Mirna cerró los ojos por un instante, como si escuchara el eco de una fuerza antigua y poderosa.
—He nacido para unir lo que está dividido —contestó, su voz resonando con un poder que parecía ser más que humano—. Los clanes han olvidado su propósito original. En vez de construir un mundo mejor, luchan por dominarlo. Los dioses han abandonado Lÿraeth, y ahora depende de nosotros, los Primogénitos, traer el equilibrio de vuelta.

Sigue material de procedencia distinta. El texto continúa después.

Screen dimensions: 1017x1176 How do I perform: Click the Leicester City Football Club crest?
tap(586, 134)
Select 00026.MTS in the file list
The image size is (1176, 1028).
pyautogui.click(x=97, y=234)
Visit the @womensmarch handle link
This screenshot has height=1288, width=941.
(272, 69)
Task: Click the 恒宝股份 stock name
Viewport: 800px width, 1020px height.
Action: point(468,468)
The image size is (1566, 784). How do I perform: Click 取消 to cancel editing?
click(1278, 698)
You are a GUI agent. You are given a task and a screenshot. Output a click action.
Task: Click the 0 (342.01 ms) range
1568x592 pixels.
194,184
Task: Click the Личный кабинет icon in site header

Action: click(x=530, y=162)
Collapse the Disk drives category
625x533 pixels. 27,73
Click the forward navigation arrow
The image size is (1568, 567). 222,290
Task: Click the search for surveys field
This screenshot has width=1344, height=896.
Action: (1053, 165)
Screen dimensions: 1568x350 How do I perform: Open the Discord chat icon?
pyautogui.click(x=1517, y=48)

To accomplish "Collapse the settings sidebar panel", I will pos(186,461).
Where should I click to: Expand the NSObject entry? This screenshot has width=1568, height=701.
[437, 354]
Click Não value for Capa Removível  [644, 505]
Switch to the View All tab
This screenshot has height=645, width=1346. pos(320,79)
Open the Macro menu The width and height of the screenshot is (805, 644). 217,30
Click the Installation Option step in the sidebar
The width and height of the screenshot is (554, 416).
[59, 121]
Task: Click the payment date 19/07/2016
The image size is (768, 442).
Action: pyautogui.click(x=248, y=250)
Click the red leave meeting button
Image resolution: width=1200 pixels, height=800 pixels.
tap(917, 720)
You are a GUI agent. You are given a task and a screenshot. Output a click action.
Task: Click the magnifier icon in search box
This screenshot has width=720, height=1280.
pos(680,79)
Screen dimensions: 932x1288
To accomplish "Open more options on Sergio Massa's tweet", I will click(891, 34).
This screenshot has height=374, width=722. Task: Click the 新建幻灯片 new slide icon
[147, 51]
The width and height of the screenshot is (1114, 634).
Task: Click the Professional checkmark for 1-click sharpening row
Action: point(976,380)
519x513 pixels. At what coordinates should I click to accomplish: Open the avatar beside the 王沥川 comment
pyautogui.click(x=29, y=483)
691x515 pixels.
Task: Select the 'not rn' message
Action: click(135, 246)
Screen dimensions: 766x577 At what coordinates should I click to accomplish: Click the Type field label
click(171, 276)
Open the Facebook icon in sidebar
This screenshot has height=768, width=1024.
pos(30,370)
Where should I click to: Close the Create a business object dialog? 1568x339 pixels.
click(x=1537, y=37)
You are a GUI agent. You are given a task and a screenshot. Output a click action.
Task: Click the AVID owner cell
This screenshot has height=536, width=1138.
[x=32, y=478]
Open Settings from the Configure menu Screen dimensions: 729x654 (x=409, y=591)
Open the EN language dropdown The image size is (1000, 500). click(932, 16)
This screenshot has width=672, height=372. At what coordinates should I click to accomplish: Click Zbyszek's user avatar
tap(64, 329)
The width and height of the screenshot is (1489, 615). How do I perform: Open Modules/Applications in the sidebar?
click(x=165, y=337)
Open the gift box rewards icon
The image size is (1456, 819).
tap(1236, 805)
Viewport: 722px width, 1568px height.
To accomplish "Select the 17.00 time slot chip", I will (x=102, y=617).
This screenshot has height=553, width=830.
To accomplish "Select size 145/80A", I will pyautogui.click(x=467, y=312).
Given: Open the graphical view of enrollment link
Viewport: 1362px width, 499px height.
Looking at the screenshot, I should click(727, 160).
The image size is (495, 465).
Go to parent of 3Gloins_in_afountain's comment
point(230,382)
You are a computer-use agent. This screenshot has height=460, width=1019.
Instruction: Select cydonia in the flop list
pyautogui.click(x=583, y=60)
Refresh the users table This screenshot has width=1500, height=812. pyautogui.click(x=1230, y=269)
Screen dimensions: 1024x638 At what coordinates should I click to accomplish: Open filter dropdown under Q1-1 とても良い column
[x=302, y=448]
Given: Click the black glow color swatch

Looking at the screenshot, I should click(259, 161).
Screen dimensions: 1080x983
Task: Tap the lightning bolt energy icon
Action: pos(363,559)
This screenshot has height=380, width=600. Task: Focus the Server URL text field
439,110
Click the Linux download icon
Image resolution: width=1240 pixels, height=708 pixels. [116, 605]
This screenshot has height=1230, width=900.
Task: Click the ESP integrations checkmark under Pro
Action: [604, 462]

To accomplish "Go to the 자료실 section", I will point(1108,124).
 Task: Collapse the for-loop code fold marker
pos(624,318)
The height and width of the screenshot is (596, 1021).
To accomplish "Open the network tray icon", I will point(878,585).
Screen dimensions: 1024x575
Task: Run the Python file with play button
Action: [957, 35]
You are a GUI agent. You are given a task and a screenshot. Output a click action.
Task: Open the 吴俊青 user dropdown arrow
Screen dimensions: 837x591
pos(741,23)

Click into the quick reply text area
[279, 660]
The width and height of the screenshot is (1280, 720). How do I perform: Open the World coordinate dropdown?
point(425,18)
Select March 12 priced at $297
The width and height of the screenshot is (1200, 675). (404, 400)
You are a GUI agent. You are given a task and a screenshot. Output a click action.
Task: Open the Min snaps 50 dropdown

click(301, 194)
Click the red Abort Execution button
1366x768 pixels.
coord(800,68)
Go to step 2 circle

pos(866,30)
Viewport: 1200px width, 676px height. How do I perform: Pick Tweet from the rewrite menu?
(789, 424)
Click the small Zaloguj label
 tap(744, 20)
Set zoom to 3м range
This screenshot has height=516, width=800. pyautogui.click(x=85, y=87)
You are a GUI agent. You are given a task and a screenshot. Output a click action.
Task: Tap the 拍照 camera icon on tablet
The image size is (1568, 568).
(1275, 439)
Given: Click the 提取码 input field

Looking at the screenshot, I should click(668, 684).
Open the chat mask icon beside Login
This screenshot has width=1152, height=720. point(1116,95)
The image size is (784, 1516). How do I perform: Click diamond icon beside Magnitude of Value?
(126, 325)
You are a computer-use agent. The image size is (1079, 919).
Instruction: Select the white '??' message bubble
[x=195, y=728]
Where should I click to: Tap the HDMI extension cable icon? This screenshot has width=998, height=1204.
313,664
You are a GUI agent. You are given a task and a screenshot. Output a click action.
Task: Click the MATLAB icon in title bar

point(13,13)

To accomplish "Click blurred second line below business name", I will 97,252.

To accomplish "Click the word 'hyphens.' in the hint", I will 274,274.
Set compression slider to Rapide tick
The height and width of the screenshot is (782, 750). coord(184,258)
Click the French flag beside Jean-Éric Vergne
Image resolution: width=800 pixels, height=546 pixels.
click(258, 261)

Eryon miró alrededor, viendo los reflejos de su clan en el cristal, y se preguntó si su pueblo, con su conexión con el mar y la calma, podría realmente ser parte de algo mayor. En su interior, la semilla de la esperanza crecía, aunque el miedo y la incertidumbre aún persistían.
—¿Qué podemos hacer? —preguntó, aunque ya intuía que el destino había tocado su puerta.
Mirna extendió una mano, tocando el aire como si pudiera sentir los murmullos del mundo. La energía misma parecía suspirar bajo su toque, como si la realidad temiera su presencia. Era como si todo Lÿraeth estuviera esperando su señal.
—Juntos —susurró con determinación—. Los clanes deben aprender a coexistir. La guerra no puede ser el camino. El equilibrio ha sido quebrado, y solo al unirse podrán sanar las heridas que han causado.
Eryon sintió en su interior la verdad de esas palabras. No podía evitarlo; algo en su ser se alineaba con aquella misión. El destino de Lÿraeth no estaba aún escrito, pero una chispa de esperanza comenzaba a encenderse en los corazones de los Primogénitos. La llegada de Mirna Asterion no era una simple casualidad; era el principio de un cambio necesario.
Mirna, con la firmeza de quien conoce su propósito, se levantó y miró hacia el horizonte, más allá de las montañas y los océanos. Un futuro incierto aguardaba, pero no estaba sola. Eryon Dälis, junto con otros Primogénitos, serían los primeros en responder al llamado de unidad.
—Es hora de que los clanes escuchen —dijo, su voz resonando con un poder que no podía ser ignorado—. La guerra ha terminado. Ha llegado el tiempo de la esperanza.
En ese momento, Lÿraeth comenzaba a prepararse para una nueva era, una en la que el destino de sus habitantes no estaría ya marcado por el odio, sino por el sacrificio y la reconciliación.